Солнце сгоняло снега. Подмерзающий за ночь наст днем оседал. Расползались темно-бурые проплешины обнаженной талой земли и пожухлых прошлогодних трав. По утрам травы сверкали сизой проседью инея. Пролился нечаянный дождик и смыл остатки снегов. Рябые блики дробились и плавились в полуденных лужах. Ледяная лента реки одиноко белела меж темных берегов.
Посветлело в жизни и на душе. Часами неотрывно смотрел я на пестрые, омытые растаявшими снегами луга, на полоску леса вдали, резко поделившую темное — земное и светлое — небесное.
Редкие повозки крестьян проползали через мост к базару и обратно. Иногда дорогу заполоняли похоронные процессии с толпами провожающих и зевак, растянувшимися длинными путаными хвостами. Люди хлюпали по скользкой грязи, погребальные дроги увязали по ступицу. По временам колымага с гробом застревала. Скорбящие суетливо бросались на подмогу и, поднатужившись, скопом вытаскивали ее. Порой за гробом шествовал духовой оркестр. Это было событием! Первые же отдаленные звуки дребезжания медных тарелок срывали с мест группу. Давясь и толкаясь, мы валились на подоконники, прилипали носами к теплым стеклам. Замешкавшиеся взгромождались на стулья и столы. Скорбные звуки плыли над толпой, над катафалком, покрытым зеленым лапником с яркими бумажными цветами. Траурные шествия отвлекали на десяток минут от обычной беспробудной бездеятельности.

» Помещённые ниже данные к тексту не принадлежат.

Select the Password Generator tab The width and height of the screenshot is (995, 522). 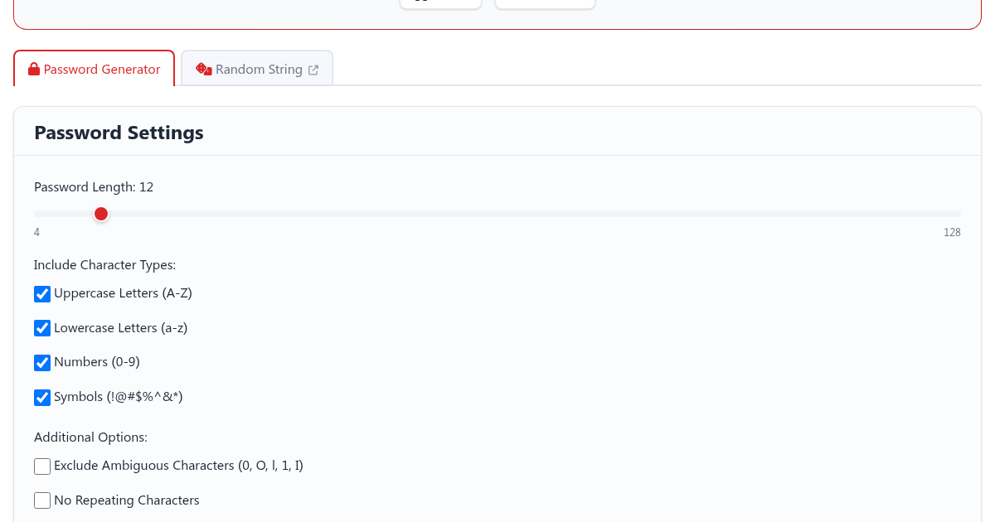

Притащились непроглядные, как обрат, сырые туманы. Они стлались по утрам над заречьем, но солнце легко слизывало их. Было занятно смотреть, как одинокая церковь, задымленная по самую маковку, постепенно выплывает из разодранных клочьев и раскланивалась по сторонам. В ненастье туманы сползали к полудню. Вместе с ними, помаячив на горизонте, рассеивались белесые гребешки заплутавших облаков.
Повинуясь невнятному зову, я выбежал раздетым на улицу. Двор оголился и выглядел замызганным и захламленным. Под ногами хрустел ночной ледок промерзших до донышек лужиц. Я забился за дом и ненасытно внюхивался в терпкие запахи догнивающих листьев и обнаженной сырой земли. От весеннего хмельного настоя голова шла кругом. Я вдыхал, смаковал, глотал и упивался свежей, бодрящей прохладой, наполнявшей грудь чем-то могучим и чистым, проникавшей во все поры истомившегося тела.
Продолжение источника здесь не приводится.